> [Source]:
# PURSUE Python for HEP: Dictionaries and Arrays

## Review of dictionary interface
* In dicitonaries, a key is mapped to some sort of value of arbitrary type. The key can be a string or integer.

In [None]:
some_dict = {
    "word": 1,
    "another word": 2,
    45: 29
}

some_dict["word"]

* You can add new key-value pairs in the following way:

In [None]:
some_dict["cool key"] = "values can be of any type!"

some_dict

* You can obtain the values and keys using the following methods

In [None]:
print(some_dict.values())
print(some_dict.keys())

* And, if you are going to iterate over the dictionary and accesing both simulaneously is something you'd like to do, you can use `.items()`

In [None]:
for key, value in some_dict.items():
    print(key, value)

## A Quick Review of Arrays
* Lists and arrays are similar, but not the same thing in Python. Here are the main differences between then
  * Type and structure
    * Lists can store elements of different data types, are dynamically sized and are implemented as linked lists
    * Numpy arrays can only store the same data type, has a fixed size once created and is implemented as contiguous blocks of memory.
  * Performance
    * Lists < Numpy
    * Numpy makes use of highly optimized compiled code
    * Allows for vectorized operations
  * Features
    * Numpy has a wider range of mathematical functions and operations, supports broadcasting and provides advanced indexing and slicing capabilities
* When running numerical computations involving a collection of numbers, the usual object of choice is the NumPy array. With these we can perform fast computations.

> [Listing]:
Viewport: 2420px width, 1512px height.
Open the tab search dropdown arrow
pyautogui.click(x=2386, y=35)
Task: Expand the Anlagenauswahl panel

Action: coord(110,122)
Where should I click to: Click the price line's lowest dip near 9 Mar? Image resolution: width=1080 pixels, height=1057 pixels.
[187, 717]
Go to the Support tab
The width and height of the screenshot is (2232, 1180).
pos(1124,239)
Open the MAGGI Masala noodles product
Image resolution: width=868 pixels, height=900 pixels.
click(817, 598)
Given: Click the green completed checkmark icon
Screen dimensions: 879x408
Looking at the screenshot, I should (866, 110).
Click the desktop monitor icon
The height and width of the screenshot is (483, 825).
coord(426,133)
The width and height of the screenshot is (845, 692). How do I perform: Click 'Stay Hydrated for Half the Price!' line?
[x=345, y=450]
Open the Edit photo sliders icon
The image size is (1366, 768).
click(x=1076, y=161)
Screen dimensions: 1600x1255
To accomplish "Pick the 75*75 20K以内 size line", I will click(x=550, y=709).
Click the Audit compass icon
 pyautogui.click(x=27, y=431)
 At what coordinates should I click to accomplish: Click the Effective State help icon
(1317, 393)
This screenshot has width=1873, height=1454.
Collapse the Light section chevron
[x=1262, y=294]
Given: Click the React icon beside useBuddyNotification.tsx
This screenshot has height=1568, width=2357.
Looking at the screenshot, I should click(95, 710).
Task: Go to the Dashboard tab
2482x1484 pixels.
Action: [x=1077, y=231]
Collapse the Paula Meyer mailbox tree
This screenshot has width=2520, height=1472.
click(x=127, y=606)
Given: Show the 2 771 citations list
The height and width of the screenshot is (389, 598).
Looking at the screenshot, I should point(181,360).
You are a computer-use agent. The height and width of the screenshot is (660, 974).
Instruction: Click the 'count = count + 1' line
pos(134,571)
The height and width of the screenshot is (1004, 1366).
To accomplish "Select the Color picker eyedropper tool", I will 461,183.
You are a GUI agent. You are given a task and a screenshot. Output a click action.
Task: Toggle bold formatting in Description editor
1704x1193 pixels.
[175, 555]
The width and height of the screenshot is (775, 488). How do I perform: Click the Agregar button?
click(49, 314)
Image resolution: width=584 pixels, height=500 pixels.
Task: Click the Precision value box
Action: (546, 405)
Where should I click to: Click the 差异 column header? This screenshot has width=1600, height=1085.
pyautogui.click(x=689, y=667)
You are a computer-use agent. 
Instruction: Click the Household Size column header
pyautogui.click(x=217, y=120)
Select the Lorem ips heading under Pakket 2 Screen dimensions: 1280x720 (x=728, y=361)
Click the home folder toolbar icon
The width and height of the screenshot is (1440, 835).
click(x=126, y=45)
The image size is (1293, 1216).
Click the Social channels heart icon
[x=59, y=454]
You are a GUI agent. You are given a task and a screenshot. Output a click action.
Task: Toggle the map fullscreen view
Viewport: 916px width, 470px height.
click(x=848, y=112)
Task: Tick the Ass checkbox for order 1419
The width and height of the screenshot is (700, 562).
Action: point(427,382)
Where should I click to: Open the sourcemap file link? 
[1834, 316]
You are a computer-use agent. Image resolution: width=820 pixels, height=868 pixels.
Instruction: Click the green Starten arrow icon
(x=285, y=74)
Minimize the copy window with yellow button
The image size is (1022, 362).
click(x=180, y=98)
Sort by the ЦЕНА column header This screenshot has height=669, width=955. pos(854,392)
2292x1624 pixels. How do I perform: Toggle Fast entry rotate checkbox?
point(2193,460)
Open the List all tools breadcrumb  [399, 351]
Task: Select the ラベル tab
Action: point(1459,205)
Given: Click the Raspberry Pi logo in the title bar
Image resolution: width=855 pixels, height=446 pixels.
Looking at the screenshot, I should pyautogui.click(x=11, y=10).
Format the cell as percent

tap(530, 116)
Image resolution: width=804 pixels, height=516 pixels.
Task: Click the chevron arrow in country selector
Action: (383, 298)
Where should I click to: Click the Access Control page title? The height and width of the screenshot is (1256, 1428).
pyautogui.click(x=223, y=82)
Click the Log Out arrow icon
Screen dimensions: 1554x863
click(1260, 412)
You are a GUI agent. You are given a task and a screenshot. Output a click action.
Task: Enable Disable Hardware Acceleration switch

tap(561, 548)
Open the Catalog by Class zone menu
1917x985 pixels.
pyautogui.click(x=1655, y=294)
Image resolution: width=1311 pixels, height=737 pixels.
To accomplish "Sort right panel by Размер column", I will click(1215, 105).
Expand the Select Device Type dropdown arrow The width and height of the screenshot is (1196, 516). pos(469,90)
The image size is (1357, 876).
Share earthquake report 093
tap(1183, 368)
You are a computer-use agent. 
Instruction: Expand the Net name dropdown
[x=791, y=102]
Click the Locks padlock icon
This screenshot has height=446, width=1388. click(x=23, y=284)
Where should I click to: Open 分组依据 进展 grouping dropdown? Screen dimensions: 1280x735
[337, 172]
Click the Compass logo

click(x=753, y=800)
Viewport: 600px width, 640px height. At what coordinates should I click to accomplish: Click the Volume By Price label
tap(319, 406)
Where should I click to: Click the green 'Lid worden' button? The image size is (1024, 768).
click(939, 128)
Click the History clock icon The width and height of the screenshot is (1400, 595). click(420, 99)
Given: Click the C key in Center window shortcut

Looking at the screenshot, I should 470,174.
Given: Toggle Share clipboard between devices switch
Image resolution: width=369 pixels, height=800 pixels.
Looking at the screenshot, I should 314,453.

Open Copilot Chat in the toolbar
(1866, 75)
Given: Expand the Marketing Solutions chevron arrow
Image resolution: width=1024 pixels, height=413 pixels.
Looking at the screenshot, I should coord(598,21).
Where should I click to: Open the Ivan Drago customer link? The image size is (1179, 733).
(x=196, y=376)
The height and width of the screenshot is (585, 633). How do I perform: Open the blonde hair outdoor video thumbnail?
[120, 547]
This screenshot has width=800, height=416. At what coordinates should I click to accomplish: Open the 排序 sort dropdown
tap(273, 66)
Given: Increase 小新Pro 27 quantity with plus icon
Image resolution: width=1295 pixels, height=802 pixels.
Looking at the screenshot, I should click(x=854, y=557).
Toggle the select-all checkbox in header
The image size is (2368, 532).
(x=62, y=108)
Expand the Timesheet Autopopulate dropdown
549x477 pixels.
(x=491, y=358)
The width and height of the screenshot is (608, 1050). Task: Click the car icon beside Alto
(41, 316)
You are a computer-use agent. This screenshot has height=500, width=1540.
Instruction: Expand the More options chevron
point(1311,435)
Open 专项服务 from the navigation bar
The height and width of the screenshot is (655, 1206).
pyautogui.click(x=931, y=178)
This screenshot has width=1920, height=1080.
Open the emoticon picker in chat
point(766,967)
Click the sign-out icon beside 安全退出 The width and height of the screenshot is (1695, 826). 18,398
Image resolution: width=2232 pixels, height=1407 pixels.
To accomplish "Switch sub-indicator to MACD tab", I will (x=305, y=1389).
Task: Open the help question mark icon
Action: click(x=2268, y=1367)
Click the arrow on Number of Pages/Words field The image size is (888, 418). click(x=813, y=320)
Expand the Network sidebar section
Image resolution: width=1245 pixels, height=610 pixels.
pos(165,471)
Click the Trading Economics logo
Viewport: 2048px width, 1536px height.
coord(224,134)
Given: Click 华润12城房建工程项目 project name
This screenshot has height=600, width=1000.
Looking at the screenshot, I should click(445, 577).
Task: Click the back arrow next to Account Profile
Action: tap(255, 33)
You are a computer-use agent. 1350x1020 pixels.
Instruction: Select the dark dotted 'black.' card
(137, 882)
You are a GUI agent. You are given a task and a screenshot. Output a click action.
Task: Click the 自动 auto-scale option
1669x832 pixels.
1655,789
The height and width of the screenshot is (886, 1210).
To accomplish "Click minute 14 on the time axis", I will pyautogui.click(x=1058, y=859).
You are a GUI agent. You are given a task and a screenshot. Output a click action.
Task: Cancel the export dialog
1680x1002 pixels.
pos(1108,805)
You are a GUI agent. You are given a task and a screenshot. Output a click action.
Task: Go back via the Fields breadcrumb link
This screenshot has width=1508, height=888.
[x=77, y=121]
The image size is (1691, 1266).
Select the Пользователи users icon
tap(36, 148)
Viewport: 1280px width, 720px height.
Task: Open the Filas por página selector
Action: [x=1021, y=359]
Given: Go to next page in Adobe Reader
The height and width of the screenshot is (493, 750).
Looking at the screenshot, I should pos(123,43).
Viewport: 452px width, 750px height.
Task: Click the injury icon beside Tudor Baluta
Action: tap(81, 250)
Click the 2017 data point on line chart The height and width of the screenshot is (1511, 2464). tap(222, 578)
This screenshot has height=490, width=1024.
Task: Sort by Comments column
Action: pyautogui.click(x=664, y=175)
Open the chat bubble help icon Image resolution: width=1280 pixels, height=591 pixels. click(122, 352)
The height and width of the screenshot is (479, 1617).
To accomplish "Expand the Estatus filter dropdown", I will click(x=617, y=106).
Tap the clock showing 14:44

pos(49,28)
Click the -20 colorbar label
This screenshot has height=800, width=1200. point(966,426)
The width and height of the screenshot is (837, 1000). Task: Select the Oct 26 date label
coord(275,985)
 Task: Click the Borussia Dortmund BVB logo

> [What is expected]:
Rewrite the part of the dictionaries and arrays notes that opens with the words containing "## A Quick Review" and closes with "blocks of memory.", swapping "linked lists" for "dynamic arrays". The items have nothing to do with what comes next.

> [Finished exercise]:
## A Quick Review of Arrays
* Lists and arrays are similar, but not the same thing in Python. Here are the main differences between then
  * Type and structure
    * Lists can store elements of different data types, are dynamically sized and are implemented as dynamic arrays
    * Numpy arrays can only store the same data type, has a fixed size once created and is implemented as contiguous blocks of memory.